**Short task**
Copy the records from the line with "Screen dimensions: 998x682" up to and including the end of the records, swapping "Open" for "Click" and changing nothing else. Leave the pictures out.

(Rows on where targets appear)
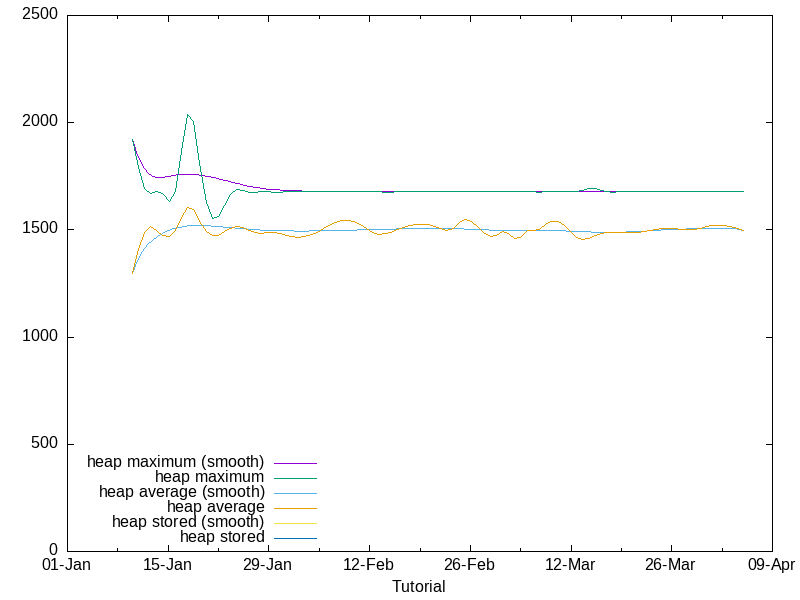Image resolution: width=800 pixels, height=600 pixels.
Task: Click the 15-Jan date tick label
Action: [x=167, y=565]
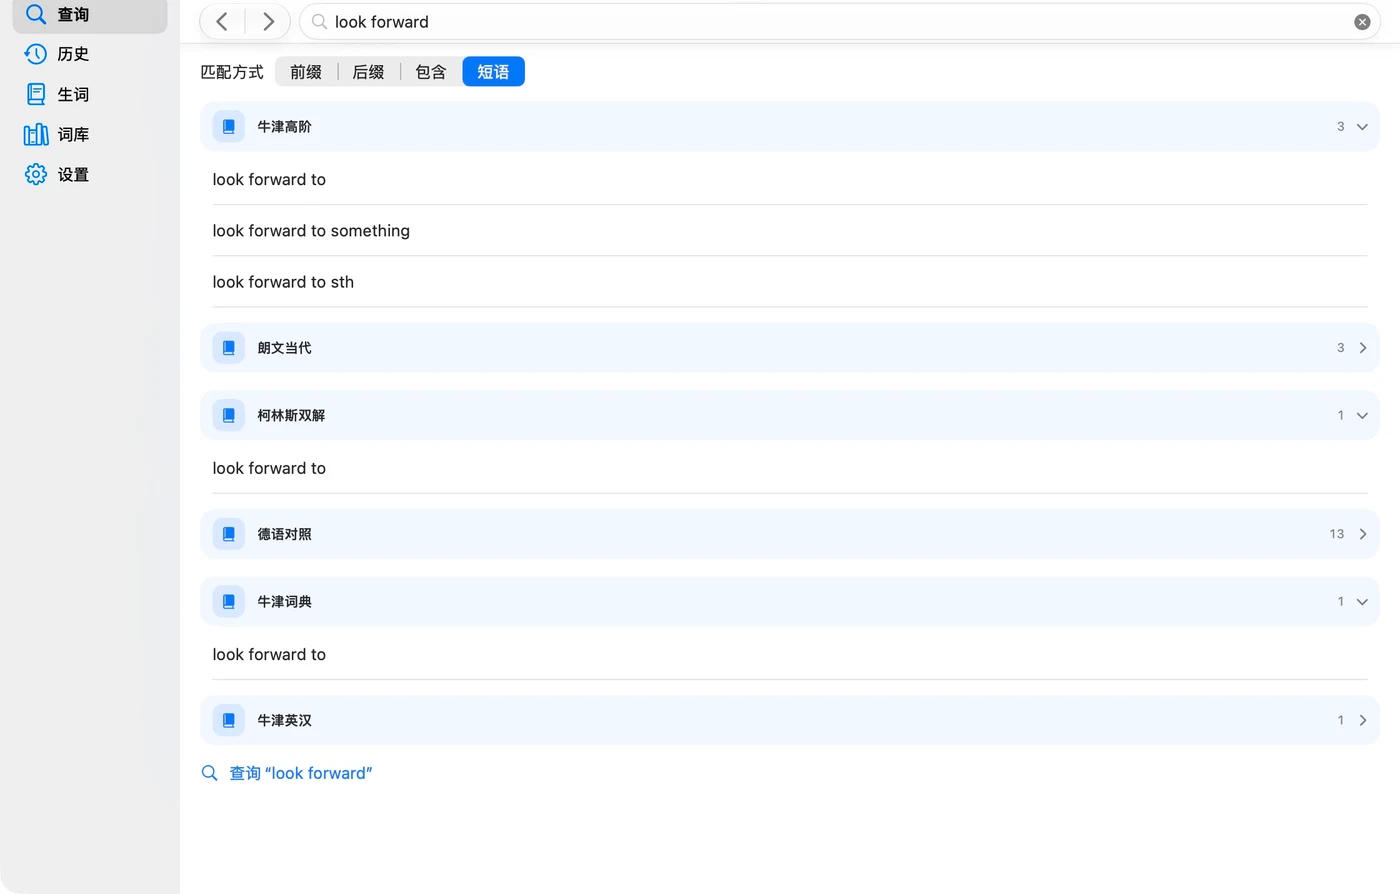Click the book icon beside 德语对照
1400x894 pixels.
click(x=229, y=534)
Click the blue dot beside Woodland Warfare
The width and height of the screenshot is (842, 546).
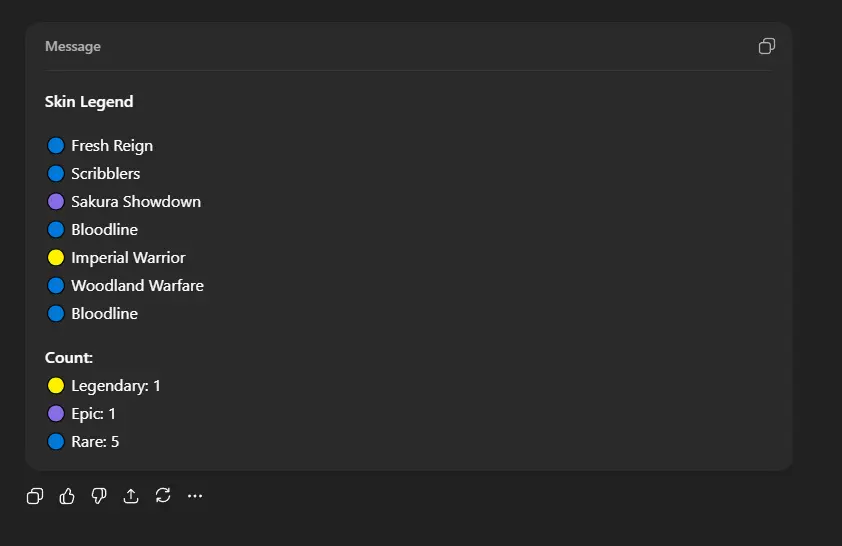[56, 286]

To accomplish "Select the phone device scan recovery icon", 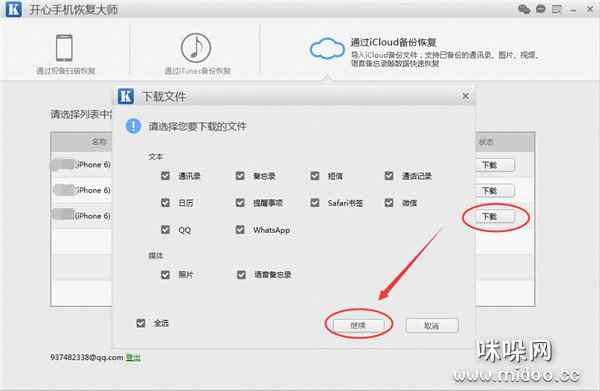I will click(x=64, y=48).
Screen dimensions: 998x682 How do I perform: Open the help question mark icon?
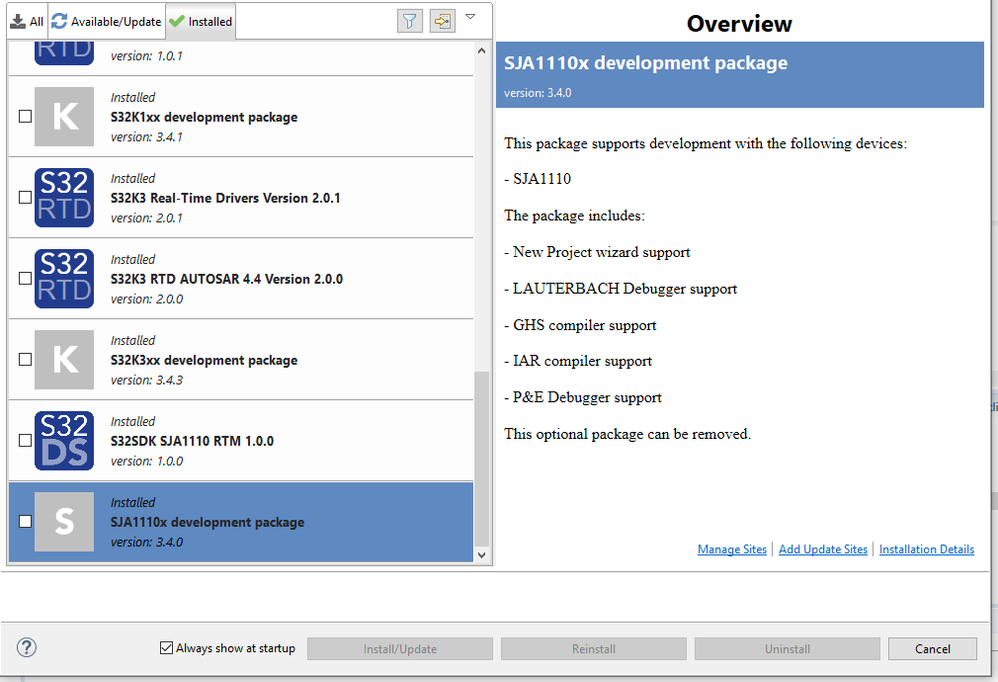(27, 647)
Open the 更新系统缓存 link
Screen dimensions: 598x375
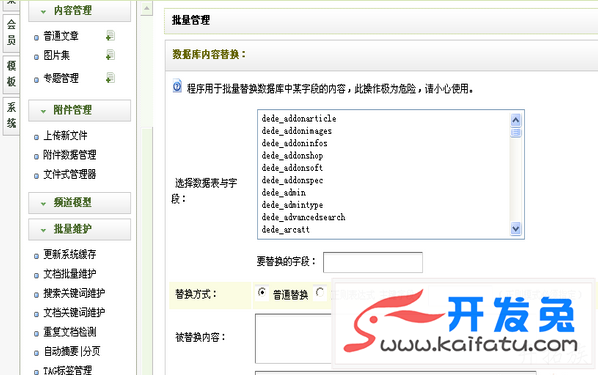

**Written response**
Screen dimensions: 998x682 How do I perform: Click the help question mark icon?
(27, 647)
Click the 更新系统缓存 link
Screen dimensions: 598x375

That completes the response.